永住申請、転職後の更新、離婚後の変更、会社の経営状況に変化がある場合などは、審査上のリスクを整理する必要があります。 手数料の改定前に申請したい場合でも、資料や説明が不足していれば、追加資料提出や不許可につながる可能性があります。

  • 永住申請で、住民税・年金・健康保険に未納や遅れがないか
  • 在留期間更新で、前回申請時から勤務先・職務内容・収入が変わっていないか
  • 在留資格変更で、変更後の活動内容が在留資格に合っているか
  • 家族関係、扶養関係、住所、雇用契約に説明すべき変更がないか
  • 令和8年10月1日前に申請する場合でも、資料が揃う見込みがあるか

7.当事務所の実務コメント

今回の改定案では、永住許可の手数料が20万円とされており、在留資格変更許可・在留期間更新許可についても、許可される在留期間に応じて手数料が大きく変わる内容となっています。

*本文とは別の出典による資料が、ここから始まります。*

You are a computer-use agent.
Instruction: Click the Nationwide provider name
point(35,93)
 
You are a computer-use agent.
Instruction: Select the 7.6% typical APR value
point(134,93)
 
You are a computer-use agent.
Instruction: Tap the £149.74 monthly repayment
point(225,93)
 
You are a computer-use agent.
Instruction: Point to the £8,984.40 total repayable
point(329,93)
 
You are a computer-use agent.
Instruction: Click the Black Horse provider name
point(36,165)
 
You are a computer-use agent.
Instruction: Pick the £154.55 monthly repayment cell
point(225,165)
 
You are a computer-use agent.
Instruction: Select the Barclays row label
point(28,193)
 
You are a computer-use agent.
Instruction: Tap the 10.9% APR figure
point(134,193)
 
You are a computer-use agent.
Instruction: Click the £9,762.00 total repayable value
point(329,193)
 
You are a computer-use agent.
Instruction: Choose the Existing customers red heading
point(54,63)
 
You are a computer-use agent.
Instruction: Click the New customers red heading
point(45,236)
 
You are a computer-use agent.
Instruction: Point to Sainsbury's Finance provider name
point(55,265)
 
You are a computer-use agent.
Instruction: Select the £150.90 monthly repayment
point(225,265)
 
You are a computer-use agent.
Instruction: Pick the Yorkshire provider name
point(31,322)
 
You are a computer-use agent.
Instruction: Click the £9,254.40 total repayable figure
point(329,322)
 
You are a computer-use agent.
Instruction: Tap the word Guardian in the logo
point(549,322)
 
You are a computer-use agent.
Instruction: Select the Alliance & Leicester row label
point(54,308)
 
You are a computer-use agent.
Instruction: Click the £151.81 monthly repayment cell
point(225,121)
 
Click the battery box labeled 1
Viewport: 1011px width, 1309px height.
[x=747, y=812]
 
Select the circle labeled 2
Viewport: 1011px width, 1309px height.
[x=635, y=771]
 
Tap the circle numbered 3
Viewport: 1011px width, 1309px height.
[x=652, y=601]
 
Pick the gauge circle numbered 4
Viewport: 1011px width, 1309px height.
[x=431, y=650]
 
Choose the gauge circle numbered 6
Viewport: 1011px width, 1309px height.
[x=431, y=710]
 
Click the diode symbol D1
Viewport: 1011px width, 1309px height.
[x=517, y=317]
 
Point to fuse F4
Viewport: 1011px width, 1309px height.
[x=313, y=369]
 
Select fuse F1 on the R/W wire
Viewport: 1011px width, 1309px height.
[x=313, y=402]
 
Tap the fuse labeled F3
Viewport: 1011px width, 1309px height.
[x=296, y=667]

特に、令和8年10月1日より前に申請していた場合には、同日以後に許可を受ける場合でも改正前の手数料になると説明されているため、申請時期は重要な検討ポイントになります。

ただし、手数料を抑えることだけを理由に、準備不足のまま申請することはおすすめできません。 永住申請や在留期間更新では、本人の在留状況、勤務先の状況、納税・年金・健康保険、提出資料の整合性などを確認したうえで、申請可能性を判断する必要があります。

在留資格の更新・変更・永住申請で不安がある方へ

在留許可手数料の改定時期だけでなく、現在の在留期限、収入、納税、年金、健康保険、勤務先の状況、提出資料の準備状況を確認することが重要です。 申請時期や必要書類に不安がある方は、個別事情を整理したうえでご相談ください。

参考情報

本記事は、2026年7月時点で公表されている資料を基に作成しています。制度の最終内容、施行日、申請時の必要書類、実際の運用は、今後の正式情報をご確認ください。